What is Perlara and what is its mission?

Perlara is a global patient portal and drug discovery platform for families affected by rare disease. Not only is there a large, unmet need in the rare disease space, but also it’s a perfect place to embark on a new way of doing science and business. With rare conditions, there’s a high level of personal involvement from affected families combined with the ability to unravel the genomic, cellular, and physiological basis of complicated conditions. We’re a public benefit corporation and we want to really follow through by partnering directly with patients and do drug discovery beginning with the individual family.

Perlara’s approach is to create complete, personalized disease models of rare conditions and then use these to screen potential therapeutics. How does this work?

Rare conditions are complex and have many symptoms, but are often caused by changes in a single gene. We start by making models in simpler animals like worms or fruit flies, with the goal to create “avatars” for every gene change that exists in actual patients. The mutation-matched models exhibit cellular and physiological defects in common with the patient, and are used to screen potential precision drug candidates. We first partner with patient advocacy groups and then partner in pharmaceutical companies to advance these candidates to the clinic. It’s our hope one day to look at the patient registry in real time and clone genetic changes into models and then have them at the ready, closing the gap between the diagnostic and drug discovery odysseys.
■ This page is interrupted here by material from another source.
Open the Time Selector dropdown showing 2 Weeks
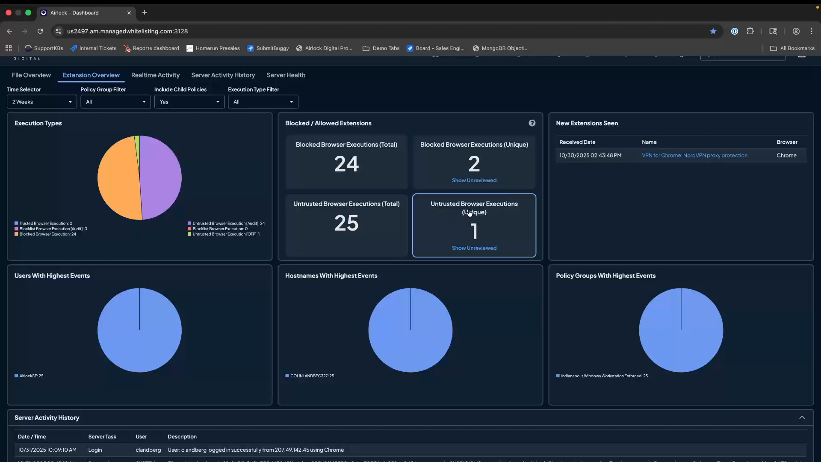This screenshot has height=462, width=821. click(41, 101)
The first conditions you are focusing on are Niemann-Pick C (NPC), a metabolic disease, and N-glycanase 1 deficiency (NGLY1), responsible for a host of developmental delay issues. How and why did you choose these conditions?

We started with NPC because a lot of research has gone into that disease, and there’s a strong advocacy community. NGLY1 was a different story that I think is coming to typify rare disease in the internet age. Families that would otherwise have no contact can now connect with other families affected by the same disease because of social media. NGLY1 fit the mold of working with families that are completing their diagnostic odyssey and realizing they have a whole other odyssey ahead of them. There are other important differences: while NPC is rare, NGLY1 is known in fewer than 100 patients. So if Perlara’s platform was going to truly work for rare conditions, it had to also work for the ultra-rare cases.

Which advances in genomics would move Perlara’s vision forward in meaningful ways?

The magic wand of genomics that I would want to have first is to make genomic reporting a standard, data-friendly procedure. For rare cases where you’re figuring out the genetic changes for the first time, you have to eliminate a lot that ends up not being responsible. It would also be useful if there was an automatic pipeline for assessing gene changes in animal models, which is not trivial-- so that once you get a sequencing report, you’ve got disease models at the ready to start finding leads for therapies.

Where do you want to see Perlara’s progress a year from now?

We would like to show that we’ve gone from building models to finding new lead compounds for two separate diseases. For NPC, we want to see a therapeutic candidate heading somewhere towards the clinic and, for NGLY1, we want to have repeated the model/screening process so we’re confident that our approach is reproducible. Including NPC and NGLY1, we have six disease programs in the Perlara pipeline and a year from now, we expect that number to double.

In the future, we want to develop capacity to perform genetic screens with our animal models to identify new mutants and targets that will complement rare disease discovery efforts especially as human genome sequencing becomes more prevalent.